Goal:
Repeat word for word the stretch of the passage on Esperanto in the Church from "If a national" through "not English culture.".

Source passage:

*****

It is for this reason that, having become a Bishop, twice at Synods in Rome I pleaded that Esperanto take the place of Latin. This was in the course of the two Extraordinary Synods for Europe, on the 29th of November 1991 and 4th of October 1999, in the presence of the Holy Father. I could see that the Synod Fathers were no longer speaking Latin, even though in the first Synod in 1967 Latin was still generally spoken. The first time I spoke of Esperanto as the new Latin I was met with smiles. Eight years later the idea was still resisted, they simply did not know Esperanto. It was useless for me to remark that there was a tinge of antisemitism in this rejection, because the initiator of Esperanto was a Polish Jew. When my works were reported in the press, this observation was ignored. During a break some of my brother bishops asked me, was it a joke? I replied, that I understood that one could hope for attention in the Synod only if one said something sensational; that was why I had commended Esperanto.
At present if a theologian writes something in his own language, it may be looked at by one or two specialists but will not attract any attention abroad. Let a not-so-eminent theologian write an article or a book in English, and everyone reads it, everyone quotes it, it is accepted as professional literature. The great world languages battle for hegemony or at least for joint reign in the field of language. This is also the tragedy of the United Nations, with numerous official languages.

If a national languages becomes a world language it must, like it or not, spread the culture and the thinking of that people. If English is now to become the language for world communication this will be decided by the American dollar, not English culture.



And so it seems to me, if Latin is no longer used in the Church, why on earth not introduce the international, neutral language Esperanto? International understanding within the Church would suddenly become much more simple, much less costly. I do not intend to speak here of the many advantages of Esperanto. Of course what I am talking about is Esperanto used as an auxiliary language, for international use, while at home everyone would speak their own language. If the Church would accept that solution, which has so long been offered, the language problems would disappear.
There are signs already that the Church might be nearer to acceptance. I will mention only the use of Esperanto by Vatican Radio, approval of full liturgical texts in Esperanto, greetings by the Holy Father at Easter and Christmas and acceptance of IKUE, the International Union of Catholic Esperantists by the Pontifical Council for the Laity.

1. Introduction
Sebranice is a small village in the Czech Republic, about 150 kilometres east of Prague. In the valley below the church there is a camping site. Every summer young people from five to ten neighbouring countries meet there. They pray together, they discuss things together, they sing together. Anyone happening to pass by the camp site would suppose that they were speaking Spanish or Italian or Latin. Not so. These young people are speaking Esperanto.
"Patro nia, kiu estas en la cxielo, sanktigata estu via nomo", this is how they recite the Lord's Prayer. It is not far from the Latin, "Pater noster, qui es in caelis, sanctficetur nomen tuum." And the two languages have a historical relationship. Latin is the old Esperanto of the Church. It can look back to a 2000 year history. It was the language of the teachers of the Church and, right up to the early modern times, maintained its central role as the language of educated Europeans. The enormous wealth of original texts in theology mean that Latin must always have an important role. In 1962, in his article "On Latin as a Church Language"4, the German theologian Karl Rahner emphasized that "a theological education, essential for priests, is unthinkable without a knowledge of Latin."

*****

Records:
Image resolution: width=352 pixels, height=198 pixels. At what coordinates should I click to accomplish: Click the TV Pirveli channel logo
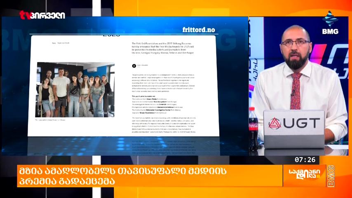point(42,15)
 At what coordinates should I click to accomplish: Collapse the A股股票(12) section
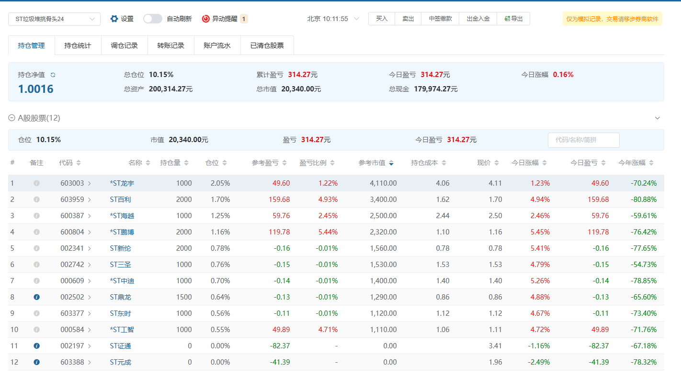(12, 118)
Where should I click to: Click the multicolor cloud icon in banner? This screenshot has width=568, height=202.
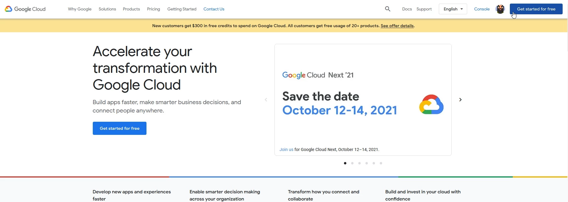coord(431,104)
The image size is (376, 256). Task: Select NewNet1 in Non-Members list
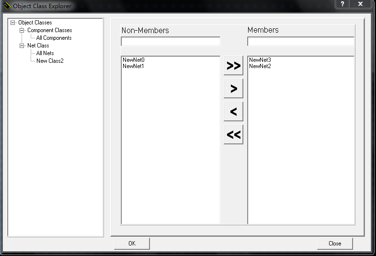click(x=133, y=66)
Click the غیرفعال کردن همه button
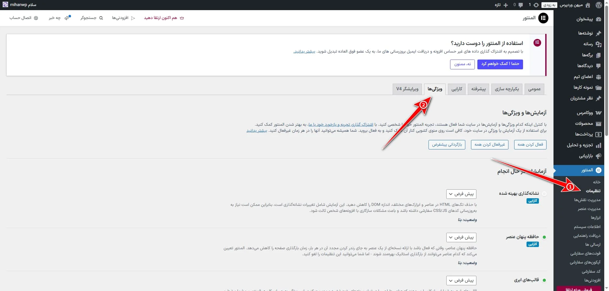This screenshot has width=609, height=291. (489, 145)
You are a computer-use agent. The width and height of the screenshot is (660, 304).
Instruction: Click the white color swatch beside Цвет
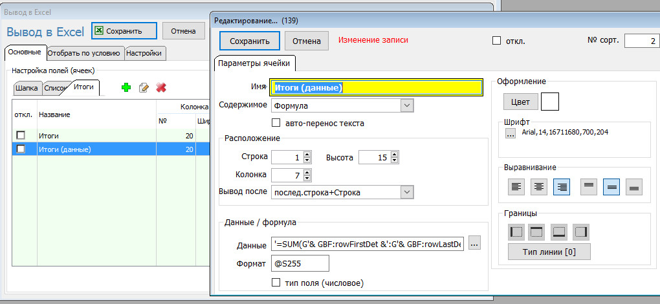(x=549, y=102)
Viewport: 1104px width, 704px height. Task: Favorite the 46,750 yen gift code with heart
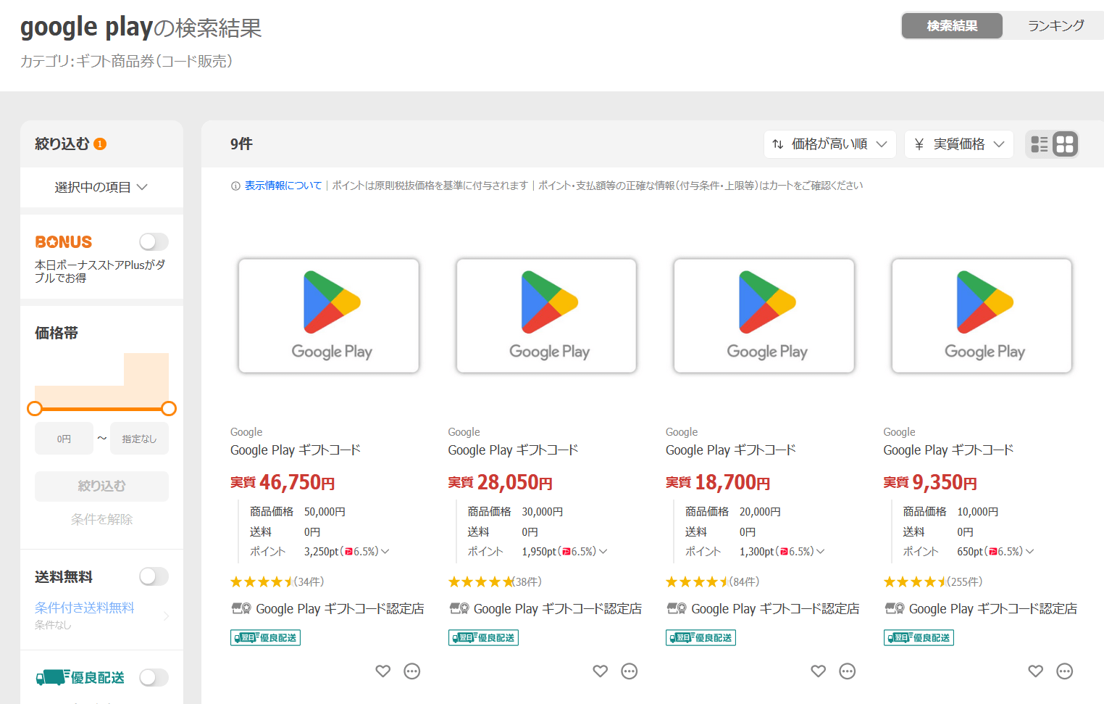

*****

The output:
If a national languages becomes a world language it must, like it or not, spread the culture and the thinking of that people. If English is now to become the language for world communication this will be decided by the American dollar, not English culture.